Als Schweizer muss man es nicht verstehen: Amerika hat Donald Trump (78) erneut zum Präsidenten gewählt. Trotz seiner Lügen, Gesetzesbrüche und Beleidigungen. In der Schweiz hätte Trump keine Chance gehabt: Laut Umfragen lehnen ihn drei von vier Schweizerinnen und Schweizern ab.

Doch die Amerikaner hatten Gründe, Trump zu wählen. Die Mehrheit erhofft sich von ihm eine bessere Zukunft als von Kamala Harris. Es spricht gegen die Demokraten und ihre Kandidatin, dass Trump trotz allem mehr Menschen überzeugen konnte. Ein Trump-Wähler sagte: Ja, Trump sei ein Drecksack, aber wenigstens ein authentischer.

Als Schweizer können wir die Trump-Wahl vielleicht nicht verstehen, aber aus ihr lernen.

Die direkte Demokratie schützt uns

Wie glücklich sind wir, in einer direkten Demokratie zu leben! Wir sind nie einer einzelnen Figur ausgeliefert. Unsere Regierung hat gerade mal so viel Macht, wie es das Volk in einzelnen Sachfragen zulässt.

Die Schweiz ist auf Konsens aufgebaut. Von SVP bis SP, von Appenzell bis Zürich sind bei uns alle wichtigen Kräfte und Regionen eingebunden. Das bremst Radikalisierung. Doch das Auseinanderdriften in den USA mahnt uns, die Stärken unserer Demokratie noch mehr zu pflegen und zu schützen.

Für die Schweiz wirds komplizierter

Unter Trump wird auf dem Weltmarkt mit härteren Bandagen gekämpft. Als kleines Exportland profitierte die Schweiz lange vom Freihandel. Das ist mit Trumps «America first»-Strategie erst mal vorbei. Neue Zölle und Handelsbarrieren werden auch unsere Wirtschaft herausfordern.

Ähnlich die Sicherheitspolitik: Trump wird weniger in die Nato investieren und Europa so zwingen, ihre Verteidigung mehr selbst in die Hand zu nehmen.

Die Frage ist: Kann die Schweiz Trump?

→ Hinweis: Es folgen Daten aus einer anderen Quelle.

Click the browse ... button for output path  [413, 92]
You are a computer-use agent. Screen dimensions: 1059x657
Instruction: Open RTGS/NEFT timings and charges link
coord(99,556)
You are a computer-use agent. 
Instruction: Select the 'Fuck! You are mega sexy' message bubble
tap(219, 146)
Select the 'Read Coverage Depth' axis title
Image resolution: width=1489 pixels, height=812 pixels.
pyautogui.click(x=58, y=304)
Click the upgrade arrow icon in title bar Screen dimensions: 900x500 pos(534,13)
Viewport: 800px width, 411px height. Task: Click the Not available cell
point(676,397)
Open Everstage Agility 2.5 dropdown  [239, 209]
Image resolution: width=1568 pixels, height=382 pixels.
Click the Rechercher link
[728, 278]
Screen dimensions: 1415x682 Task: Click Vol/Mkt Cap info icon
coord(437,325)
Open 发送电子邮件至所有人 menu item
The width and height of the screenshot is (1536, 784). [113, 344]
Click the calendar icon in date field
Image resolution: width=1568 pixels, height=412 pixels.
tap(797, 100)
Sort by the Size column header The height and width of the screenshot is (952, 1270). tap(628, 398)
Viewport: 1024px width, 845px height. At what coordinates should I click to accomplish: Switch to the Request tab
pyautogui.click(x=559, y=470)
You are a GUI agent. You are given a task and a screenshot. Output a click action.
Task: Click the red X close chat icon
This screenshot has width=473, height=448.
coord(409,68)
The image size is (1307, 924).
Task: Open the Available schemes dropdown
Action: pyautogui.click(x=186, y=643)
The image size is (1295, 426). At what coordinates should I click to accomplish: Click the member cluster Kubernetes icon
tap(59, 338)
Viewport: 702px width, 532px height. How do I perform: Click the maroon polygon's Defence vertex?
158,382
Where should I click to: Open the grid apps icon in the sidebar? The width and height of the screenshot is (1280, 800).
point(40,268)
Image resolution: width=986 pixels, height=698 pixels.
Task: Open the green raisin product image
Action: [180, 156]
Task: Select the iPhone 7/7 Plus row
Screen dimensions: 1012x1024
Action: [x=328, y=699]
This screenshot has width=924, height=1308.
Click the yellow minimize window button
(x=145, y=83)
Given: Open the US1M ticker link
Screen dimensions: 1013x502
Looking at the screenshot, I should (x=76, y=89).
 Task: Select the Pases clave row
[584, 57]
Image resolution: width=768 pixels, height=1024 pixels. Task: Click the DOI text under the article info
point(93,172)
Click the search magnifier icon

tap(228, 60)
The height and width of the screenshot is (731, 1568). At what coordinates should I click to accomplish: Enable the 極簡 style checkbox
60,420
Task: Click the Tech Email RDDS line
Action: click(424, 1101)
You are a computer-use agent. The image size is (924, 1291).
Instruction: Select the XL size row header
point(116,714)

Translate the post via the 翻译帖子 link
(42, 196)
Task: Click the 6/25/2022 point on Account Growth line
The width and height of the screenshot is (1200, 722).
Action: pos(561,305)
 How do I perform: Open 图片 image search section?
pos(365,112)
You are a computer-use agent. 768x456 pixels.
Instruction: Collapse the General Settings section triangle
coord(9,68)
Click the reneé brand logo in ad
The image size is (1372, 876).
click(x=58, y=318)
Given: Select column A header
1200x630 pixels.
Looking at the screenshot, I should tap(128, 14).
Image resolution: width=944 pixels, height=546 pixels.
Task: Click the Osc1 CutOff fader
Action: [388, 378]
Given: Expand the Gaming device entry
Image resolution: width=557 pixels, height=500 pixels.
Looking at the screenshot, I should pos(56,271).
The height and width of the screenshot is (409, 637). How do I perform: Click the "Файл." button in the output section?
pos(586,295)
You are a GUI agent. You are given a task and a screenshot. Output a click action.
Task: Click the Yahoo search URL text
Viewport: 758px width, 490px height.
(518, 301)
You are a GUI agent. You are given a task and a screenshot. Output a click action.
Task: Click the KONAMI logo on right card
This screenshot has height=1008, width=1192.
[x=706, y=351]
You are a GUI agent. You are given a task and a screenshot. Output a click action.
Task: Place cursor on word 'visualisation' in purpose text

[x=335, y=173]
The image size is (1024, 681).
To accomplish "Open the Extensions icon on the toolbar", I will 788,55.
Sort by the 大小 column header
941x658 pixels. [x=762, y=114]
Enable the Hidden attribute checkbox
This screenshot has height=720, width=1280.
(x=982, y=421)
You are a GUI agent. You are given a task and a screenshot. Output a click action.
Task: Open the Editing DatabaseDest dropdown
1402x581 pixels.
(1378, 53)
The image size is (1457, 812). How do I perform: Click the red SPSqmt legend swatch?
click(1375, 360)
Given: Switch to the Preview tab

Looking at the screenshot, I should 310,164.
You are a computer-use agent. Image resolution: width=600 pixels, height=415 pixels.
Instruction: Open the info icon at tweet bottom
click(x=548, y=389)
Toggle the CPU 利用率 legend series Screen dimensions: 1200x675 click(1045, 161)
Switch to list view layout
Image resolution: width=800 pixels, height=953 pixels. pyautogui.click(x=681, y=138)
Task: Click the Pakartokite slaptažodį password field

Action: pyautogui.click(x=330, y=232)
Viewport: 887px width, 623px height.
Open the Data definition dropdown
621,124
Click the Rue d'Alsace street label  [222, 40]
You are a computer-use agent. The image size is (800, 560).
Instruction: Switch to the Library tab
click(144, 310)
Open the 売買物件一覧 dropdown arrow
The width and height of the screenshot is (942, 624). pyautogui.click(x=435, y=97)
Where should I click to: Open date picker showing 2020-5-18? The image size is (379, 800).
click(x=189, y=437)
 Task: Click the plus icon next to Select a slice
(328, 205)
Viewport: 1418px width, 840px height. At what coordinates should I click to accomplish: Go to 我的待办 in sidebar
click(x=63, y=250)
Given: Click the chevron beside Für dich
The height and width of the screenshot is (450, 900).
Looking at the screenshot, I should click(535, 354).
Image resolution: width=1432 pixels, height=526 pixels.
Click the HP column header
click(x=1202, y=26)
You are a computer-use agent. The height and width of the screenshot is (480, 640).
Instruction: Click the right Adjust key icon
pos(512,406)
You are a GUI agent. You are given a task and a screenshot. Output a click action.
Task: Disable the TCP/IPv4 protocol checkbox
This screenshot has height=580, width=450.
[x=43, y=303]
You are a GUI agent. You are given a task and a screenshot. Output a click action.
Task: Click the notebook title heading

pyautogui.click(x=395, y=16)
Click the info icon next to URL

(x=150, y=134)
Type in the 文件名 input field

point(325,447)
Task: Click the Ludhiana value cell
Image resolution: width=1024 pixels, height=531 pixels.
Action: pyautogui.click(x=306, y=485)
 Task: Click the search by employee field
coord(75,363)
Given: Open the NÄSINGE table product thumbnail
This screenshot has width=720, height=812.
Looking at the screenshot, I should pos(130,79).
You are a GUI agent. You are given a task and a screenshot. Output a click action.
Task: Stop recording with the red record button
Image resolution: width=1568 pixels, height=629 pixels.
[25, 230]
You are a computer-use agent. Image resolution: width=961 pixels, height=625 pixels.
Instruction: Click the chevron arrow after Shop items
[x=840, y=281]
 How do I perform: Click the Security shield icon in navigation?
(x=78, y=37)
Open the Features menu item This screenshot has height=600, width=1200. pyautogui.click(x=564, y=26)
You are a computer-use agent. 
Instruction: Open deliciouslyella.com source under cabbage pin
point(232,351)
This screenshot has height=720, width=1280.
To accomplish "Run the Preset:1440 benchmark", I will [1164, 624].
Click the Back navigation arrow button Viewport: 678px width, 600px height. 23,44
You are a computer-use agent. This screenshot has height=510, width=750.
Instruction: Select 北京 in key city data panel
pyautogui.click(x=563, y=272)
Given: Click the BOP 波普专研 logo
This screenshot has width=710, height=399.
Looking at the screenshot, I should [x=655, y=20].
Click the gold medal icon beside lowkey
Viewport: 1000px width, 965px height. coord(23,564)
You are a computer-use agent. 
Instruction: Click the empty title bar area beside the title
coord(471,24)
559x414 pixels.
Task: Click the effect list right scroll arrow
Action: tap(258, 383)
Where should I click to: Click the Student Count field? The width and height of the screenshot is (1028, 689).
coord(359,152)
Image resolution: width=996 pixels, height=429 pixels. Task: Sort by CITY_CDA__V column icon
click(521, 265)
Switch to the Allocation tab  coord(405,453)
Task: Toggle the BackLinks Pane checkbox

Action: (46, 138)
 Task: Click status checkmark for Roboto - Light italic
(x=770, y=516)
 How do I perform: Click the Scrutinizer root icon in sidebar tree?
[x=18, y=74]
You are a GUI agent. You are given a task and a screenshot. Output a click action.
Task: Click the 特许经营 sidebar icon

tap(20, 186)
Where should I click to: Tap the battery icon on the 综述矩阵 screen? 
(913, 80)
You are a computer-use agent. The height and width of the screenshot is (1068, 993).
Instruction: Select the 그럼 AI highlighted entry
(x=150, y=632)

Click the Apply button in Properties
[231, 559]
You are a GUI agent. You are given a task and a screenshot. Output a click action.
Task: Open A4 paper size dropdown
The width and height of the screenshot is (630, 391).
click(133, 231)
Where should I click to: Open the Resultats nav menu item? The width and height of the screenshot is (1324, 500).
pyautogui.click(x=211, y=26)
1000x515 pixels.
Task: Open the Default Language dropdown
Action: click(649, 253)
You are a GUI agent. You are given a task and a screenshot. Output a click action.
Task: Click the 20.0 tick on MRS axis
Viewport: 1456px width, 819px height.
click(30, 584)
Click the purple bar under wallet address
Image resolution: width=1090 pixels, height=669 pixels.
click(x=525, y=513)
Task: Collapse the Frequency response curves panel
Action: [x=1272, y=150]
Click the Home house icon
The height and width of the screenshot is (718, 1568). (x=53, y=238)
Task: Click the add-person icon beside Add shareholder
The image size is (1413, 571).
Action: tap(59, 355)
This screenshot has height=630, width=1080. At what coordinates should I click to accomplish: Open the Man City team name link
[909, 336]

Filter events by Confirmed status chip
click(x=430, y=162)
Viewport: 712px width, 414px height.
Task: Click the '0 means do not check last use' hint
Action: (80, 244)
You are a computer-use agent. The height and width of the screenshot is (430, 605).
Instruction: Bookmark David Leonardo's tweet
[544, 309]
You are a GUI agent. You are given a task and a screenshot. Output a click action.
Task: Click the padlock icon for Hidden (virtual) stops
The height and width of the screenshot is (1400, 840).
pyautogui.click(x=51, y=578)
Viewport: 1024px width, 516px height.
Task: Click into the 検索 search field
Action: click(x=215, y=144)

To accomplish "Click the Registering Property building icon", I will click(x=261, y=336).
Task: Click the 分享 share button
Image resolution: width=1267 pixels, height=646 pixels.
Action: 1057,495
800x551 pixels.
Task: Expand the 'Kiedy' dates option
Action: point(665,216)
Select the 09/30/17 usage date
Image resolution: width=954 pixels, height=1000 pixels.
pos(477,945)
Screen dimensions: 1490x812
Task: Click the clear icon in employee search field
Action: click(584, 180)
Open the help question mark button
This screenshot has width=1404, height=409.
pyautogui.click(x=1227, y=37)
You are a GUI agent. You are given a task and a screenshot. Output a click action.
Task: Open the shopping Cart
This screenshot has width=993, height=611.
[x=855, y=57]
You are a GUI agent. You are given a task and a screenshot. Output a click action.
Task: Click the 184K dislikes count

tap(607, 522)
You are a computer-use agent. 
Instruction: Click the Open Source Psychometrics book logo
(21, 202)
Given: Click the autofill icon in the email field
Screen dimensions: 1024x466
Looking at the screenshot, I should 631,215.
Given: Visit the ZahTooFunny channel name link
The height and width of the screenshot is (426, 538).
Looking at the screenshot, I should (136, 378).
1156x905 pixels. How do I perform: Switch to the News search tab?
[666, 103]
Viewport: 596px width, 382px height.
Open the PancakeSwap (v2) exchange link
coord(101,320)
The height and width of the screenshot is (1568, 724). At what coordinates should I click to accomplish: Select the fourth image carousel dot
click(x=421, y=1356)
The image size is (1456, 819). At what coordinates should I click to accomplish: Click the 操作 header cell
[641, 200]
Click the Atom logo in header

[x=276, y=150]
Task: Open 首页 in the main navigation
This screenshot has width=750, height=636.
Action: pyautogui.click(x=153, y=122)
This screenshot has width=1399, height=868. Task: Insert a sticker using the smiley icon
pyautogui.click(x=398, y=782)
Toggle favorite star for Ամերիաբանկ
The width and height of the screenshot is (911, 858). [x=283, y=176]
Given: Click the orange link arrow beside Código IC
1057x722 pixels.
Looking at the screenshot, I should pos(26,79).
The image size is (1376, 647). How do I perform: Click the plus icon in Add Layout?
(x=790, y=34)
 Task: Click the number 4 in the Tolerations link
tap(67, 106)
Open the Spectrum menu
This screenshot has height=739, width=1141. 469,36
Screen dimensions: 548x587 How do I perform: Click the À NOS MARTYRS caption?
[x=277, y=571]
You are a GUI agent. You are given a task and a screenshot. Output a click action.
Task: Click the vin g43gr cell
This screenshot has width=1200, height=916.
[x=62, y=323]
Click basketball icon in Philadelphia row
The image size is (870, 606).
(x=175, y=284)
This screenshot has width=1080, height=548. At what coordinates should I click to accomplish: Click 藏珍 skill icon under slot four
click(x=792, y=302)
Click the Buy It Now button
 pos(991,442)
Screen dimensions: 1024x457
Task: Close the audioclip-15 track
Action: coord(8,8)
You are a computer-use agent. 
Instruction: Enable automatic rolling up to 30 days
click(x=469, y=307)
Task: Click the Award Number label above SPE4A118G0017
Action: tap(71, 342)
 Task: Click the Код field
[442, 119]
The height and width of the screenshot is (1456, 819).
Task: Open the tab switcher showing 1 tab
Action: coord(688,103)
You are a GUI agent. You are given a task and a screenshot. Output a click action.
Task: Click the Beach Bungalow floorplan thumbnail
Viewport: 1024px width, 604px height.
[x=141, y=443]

Also generell mit härteren Bandagen kämpfen und konkret – im Rahmen ihrer Möglichkeiten – dem Trump-Amerika die Stirn bieten.

Ins Zentrum rückt auch die Frage: Kann die Schweiz Europa? Unser Beziehungsstatus lautet schon jetzt: Es ist kompliziert. Ein guter neuer Vertrag mit unserem wichtigsten Handelspartner EU wird angesichts der neuen «America first»-Ära noch wichtiger. Gleichzeitig darf sich die Schweiz nicht über den Tisch ziehen lassen. Verflixt schwierig.

Ähnlich die Sicherheit. Die Schweiz profitiert vom Schutzschild der Nato. Was, wenn dieses Sicherheitsnetz unter Druck von Trump reisst? Wie will die Schweiz Teil eines europäischen Sicherheitskonzepts werden, ohne ihre Neutralität aufzugeben?

Wir brauchen Trump

Trumps Welt ist schwarz-weiss: Sieg oder Niederlage, für mich oder gegen mich. Wir sollten ihn trotzdem nicht zum Feindbild machen. Wir brauchen ihn als Verbündeten. Ob im Wettbewerb mit China als neuer Weltmacht oder der Abwehr islamistischer Regimes und ihrem Kampf gegen westliche Werte – bei globalen Herausforderungen stehen wir Trump näher, als vielen von uns nach dieser Wahlnacht lieb sein mag.